▶ _TASK SET_:
(a) In the patch shown, which command does the new .travis.yml file run under its script setting?
(b) Write out everything in the patch from "-import os, sys, csv, heapq, shutil" down to "or header keys)", keeping every character unchanged.
╭─ PASSAGE SHOWN
From d8a1513e69902fbd50b221d0f8fbcf1081bb3c01 Mon Sep 17 00:00:00 2001
From: Shaden Smith <shaden@cs.umn.edu>
Date: Mon, 18 Dec 2017 11:23:28 -0600
Subject: [PATCH 3/8] refactors project to add unit tests

---
 .travis.yml       |  14 +++++
 __init__.py       | 139 +--------------------------------------------
 csvsorter.py      | 140 ++++++++++++++++++++++++++++++++++++++++++++++
 tests/__init__.py |   0
 tests/context.py  |  11 ++++
 tests/test.py     |  72 ++++++++++++++++++++++++
 6 files changed, 239 insertions(+), 137 deletions(-)
 create mode 100644 .travis.yml
 create mode 100644 csvsorter.py
 create mode 100644 tests/__init__.py
 create mode 100644 tests/context.py
 create mode 100644 tests/test.py

diff --git a/.travis.yml b/.travis.yml
new file mode 100644
index 0000000..d80ea52
--- /dev/null
+++ b/.travis.yml
@@ -0,0 +1,14 @@
+dist: trusty
+sudo: false
+language: python
+python:
+  - "3.2"
+  - "3.3"
+  - "3.4"
+  - "3.5"
+  - "3.6"
+  - "nightly"
+
+script:
+  - python -m unittest
+
diff --git a/__init__.py b/__init__.py
index 3574909..83cd173 100644
--- a/__init__.py
+++ b/__init__.py
@@ -1,144 +1,9 @@
 #!/usr/bin/env python
 # -*- coding: utf-8 -*-
 
-import os, sys, csv, heapq, shutil
 from optparse import OptionParser
 
-
-class CsvSortError(Exception):
-    pass
-
-
-def csvsort(input_filename, columns, output_filename='', max_size=100, has_header=True, delimiter=',', quoting=csv.QUOTE_MINIMAL, encoding='utf-8'):
-    """Sort the CSV file on disk rather than in memory
-    The merge sort algorithm is used to break the file into smaller sub files and
-
-    :param input_filename: the CSV filename to sort
-    :param columns: a list of column to sort on (can be 0 based indices or header keys)
-    :param output_filename: optional filename for sorted file. If not given then input file will be overriden.
-    :param max_size: the maximum size (in MB) of CSV file to load in memory at once
-    :param has_header: whether the CSV contains a header to keep separated from sorting
-    :param delimiter: character used to separate fields, default ','
-    :param quoting: type of quoting used in the output
-    :param encoding: file encoding used in input/output files
-    """
-    tmp_dir = '.csvsorter.{}'.format(os.getpid())
-    os.makedirs(tmp_dir, exist_ok=True)
-
-    try:
-        with open(input_filename, 'r', encoding=encoding) as input_fp:
-            reader = csv.reader(input_fp, delimiter=delimiter)
-            if has_header:
-                header = next(reader)
╰─
╭─ DATA BLOCK
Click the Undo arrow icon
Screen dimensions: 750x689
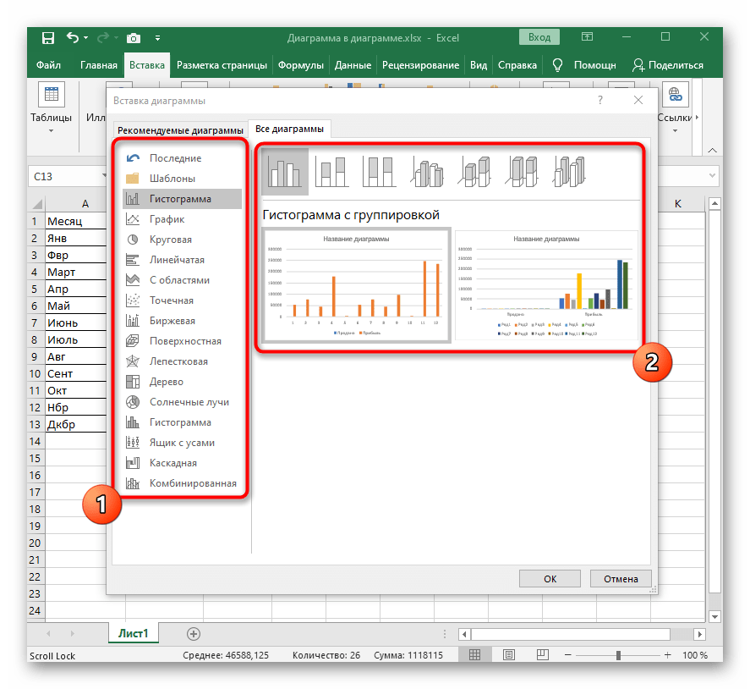click(73, 37)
╰─
▶ _EXERCISE ANSWERS_:
(a) python -m unittest

(b)
-import os, sys, csv, heapq, shutil
 from optparse import OptionParser
 
-
-class CsvSortError(Exception):
-    pass
-
-
-def csvsort(input_filename, columns, output_filename='', max_size=100, has_header=True, delimiter=',', quoting=csv.QUOTE_MINIMAL, encoding='utf-8'):
-    """Sort the CSV file on disk rather than in memory
-    The merge sort algorithm is used to break the file into smaller sub files and
-
-    :param input_filename: the CSV filename to sort
-    :param columns: a list of column to sort on (can be 0 based indices or header keys)